◆ Excerpt ◆
Photo by Tracey & Doug. Uploaded to Wikimedia Commons under CC-BY-SA-2.0After hitting Pessac-Léognan in our last post, we’re are going to continuing our overview of the 2017 Bordeaux Futures campaign by heading to St. Julien to look at the offers for the 4th Growths Ch. Beychevelle and Talbot, Clos du Marquis made by the Delon family of Château Léoville-Las Cases and the well-regard unclassified estate of Ch. Gloria.

First time visitors to the series are well served by starting with our very first Bordeaux Futures 2017 post covering the offers of Palmer, Valandraud, Fombrauge and Haut-Batailley. That post lays the groundwork out for our approach here at Spitbucket with buying futures for the 2017 vintage.

At the bottom of the page there are links for additional posts in this series. You can also subscribe to SpitBucket to get the latest entries delivered right to your email.

Now onto the offers.

Ch. Beychevelle (St. Julien)

◆ Recorded data ◆
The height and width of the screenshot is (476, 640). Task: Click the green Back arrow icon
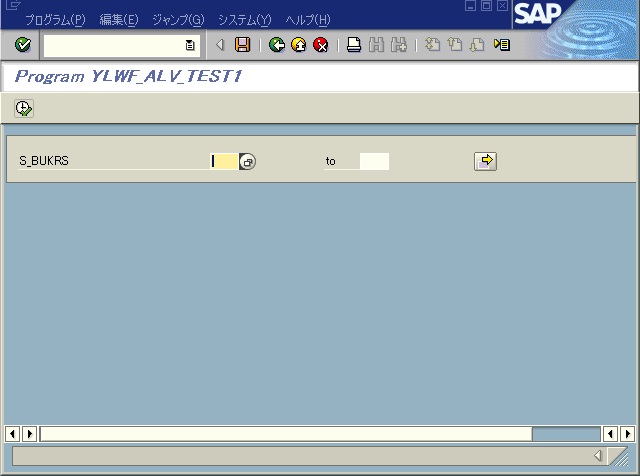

◆ Task requirements ◆
According to the excerpt, which family makes Clos du Marquis?

◆ Solution for this task ◆
The Delon family of Château Léoville-Las Cases.